Chiara Gamberale, Vanity Fair 27/2/2013, 27 febbraio 2013
IL KENIA: PROPRIO UN BEL «CASINO»
«Q uesto Paese è un amplificatore di tutte le emozioni, positive o negative che siano. Stare qui è come farsi una flebo di intensità ogni giorno», mi risponde Alberta La Scala. Vent’anni fa, si è inventata un gioco, come piace dire a lei, e ha mollato la sua attività imprenditoriale a Bologna per ristrutturare e affittare le Kenya Charming Villas (kenyacharmingvillas.com), un comprensorio di belle case sulla spiaggia fricchettona di Diani, dove quaranta persone del posto hanno trovato un lavoro e uno stipendio garantiti e i turisti trovano, appunto, le loro emozioni amplificate, la loro intensità restituita.
«Perché le persone, nonostante i problemi che il Kenya presenta e non si sforza neppure troppo di nascondere, insistono a venire qui?», era la mia domanda ad Alberta. Preoccupata, come tutti gli occidentali che hanno scelto di trasferirsi da queste parti, dei sempre più frequenti episodi di violenza (ultimo: l’assalto alle ville degli italiani, con due feriti, la settimana scorsa). Ma, come tutti loro, convinta che «l’ombelico dell’Africa» abbia sempre almeno una possibilità in più di farcela rispetto a quanti sono i pericoli che lo minacciano. «Questo è un Paese in crescita», afferma, decisa.
I dati sembrano darle ragione: Mwai Kibaki, il presidente uscente, nei suoi due mandati, dal 2002 a oggi, ha rinnovato le infrastrutture, regolarizzato i trasporti, migliorato i mercati. Ora che con il quattro marzo le elezioni si avvicinano, a continuare idealmente il lavoro di Kibaki sarebbe il suo attuale primo ministro, e candidato, Raila Odinga. «Voto Raila perché tiene alla pace, alla salute pubblica e alla sicurezza», mi spiega Hassan, uno dei dipendenti di Mama Alberta.
L’unico vero oppositore di Raila è Uhuru Kenyatta, su cui grava l’ombra delle accuse dell’Aia di avere fomentato i tafferugli post elettorali nel 2007, quando solo l’intervento di Condoleezza Rice riuscì a frenare una situazione che stava per diventare incontenibile. Il timore che le intolleranze fra tribù e fazioni politiche tornino ad accendersi c’è.
«E la “signora Farnesina” mica ci avverte», si lamenta Rodolfo, un vicino di Mama Alberta, che a novantadue anni ha scelto di venire a vivere («a morire», dice lui, sorridendo) qui. «Se noi abbiamo dei timori le scriviamo: ma dal ministero
rispondono con un ciclostile vecchio, magari di dieci anni fa. Poi certo, se succede qualcosa, intervengono. Ma guai che ci aiutino a prevenire».

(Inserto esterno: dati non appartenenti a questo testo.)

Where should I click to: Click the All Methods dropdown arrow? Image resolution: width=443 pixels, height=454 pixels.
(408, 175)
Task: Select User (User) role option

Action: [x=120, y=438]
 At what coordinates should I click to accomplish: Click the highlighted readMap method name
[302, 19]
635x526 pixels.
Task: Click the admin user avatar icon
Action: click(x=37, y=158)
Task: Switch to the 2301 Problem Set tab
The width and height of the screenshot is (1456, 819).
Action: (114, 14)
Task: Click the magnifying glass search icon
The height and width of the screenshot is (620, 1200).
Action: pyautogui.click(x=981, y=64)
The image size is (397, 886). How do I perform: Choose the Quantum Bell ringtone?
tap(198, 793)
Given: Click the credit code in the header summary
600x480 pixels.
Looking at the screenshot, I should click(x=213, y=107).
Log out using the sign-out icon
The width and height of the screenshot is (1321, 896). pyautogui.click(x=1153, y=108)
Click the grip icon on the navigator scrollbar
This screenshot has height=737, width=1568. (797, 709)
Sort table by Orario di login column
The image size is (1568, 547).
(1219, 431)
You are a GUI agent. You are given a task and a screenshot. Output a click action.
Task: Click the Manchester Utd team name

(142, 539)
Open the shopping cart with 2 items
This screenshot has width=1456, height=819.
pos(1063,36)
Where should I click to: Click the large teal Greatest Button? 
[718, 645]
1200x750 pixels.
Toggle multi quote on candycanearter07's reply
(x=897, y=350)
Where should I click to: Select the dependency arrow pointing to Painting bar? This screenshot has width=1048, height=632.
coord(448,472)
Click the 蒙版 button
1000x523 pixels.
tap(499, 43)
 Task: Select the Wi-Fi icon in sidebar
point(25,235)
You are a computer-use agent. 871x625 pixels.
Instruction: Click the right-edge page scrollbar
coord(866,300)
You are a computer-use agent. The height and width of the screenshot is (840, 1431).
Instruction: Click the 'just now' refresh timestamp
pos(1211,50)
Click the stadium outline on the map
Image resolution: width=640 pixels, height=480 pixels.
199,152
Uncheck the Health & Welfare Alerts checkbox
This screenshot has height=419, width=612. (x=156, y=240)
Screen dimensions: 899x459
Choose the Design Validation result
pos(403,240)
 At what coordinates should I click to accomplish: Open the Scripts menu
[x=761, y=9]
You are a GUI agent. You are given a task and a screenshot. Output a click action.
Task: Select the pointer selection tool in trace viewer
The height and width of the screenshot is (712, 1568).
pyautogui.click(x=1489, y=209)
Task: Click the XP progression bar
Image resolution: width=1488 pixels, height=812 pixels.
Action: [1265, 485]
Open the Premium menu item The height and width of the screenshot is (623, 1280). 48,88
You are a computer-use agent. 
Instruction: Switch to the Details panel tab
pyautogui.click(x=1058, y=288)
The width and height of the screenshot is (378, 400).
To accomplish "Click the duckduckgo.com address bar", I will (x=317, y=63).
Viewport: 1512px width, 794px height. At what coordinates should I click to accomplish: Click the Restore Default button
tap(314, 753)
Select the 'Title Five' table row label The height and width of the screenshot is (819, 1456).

«Non ti lamentare, su: abbiamo la fortuna di vivere sotto un cielo solido e perfetto, come scriveva Bowles nel Tè nel deserto», lo interrompe Alberta. Ma il suo ottimismo contagioso e il suo amore per l’Africa non la privano di lucidità: così come considera gli assalti ai resort e alle ville di Malindi eventi bestiali ma a sé stanti, che non possono essere considerati di routine, conosce bene la pancia del Kenya. «Sono passati quasi cinquant’anni da Africa addio, il documentario capolavoro di Gualtiero Jacopetti, che come nessuno ha messo in evidenza la ferocia e la follia che con la decolonizzazione hanno rischiato di esplodere. Eppure certe dinamiche non smetteranno mai di esistere. Ci mancavano solo i cinesi, adesso, che si sono messi, indisturbati, ad ammazzare gli elefanti. È e sempre rimarrà un casino, il Kenya. Eppure...».
C’è sempre un «eppure», per persone come Mama Alberta. Infatti: «Eppure nessun Paese ha la sua natura. Pazza, meravigliosa, inebriante. I suoi parchi rimangono unici nel mondo, io almeno una volta all’anno devo andare a respirare l’energia che c’è al Masai Mara, devo. I tramonti sulla spiaggia di Diani, poi, non sono solo tramonti: sono esperienze. Il primo uomo è nato qui, lo sai, no? Ecco perché senti subito una specie di benessere salirti dentro, appena posi il piede su questo suolo. Perché non sei arrivato: sei tornato a casa».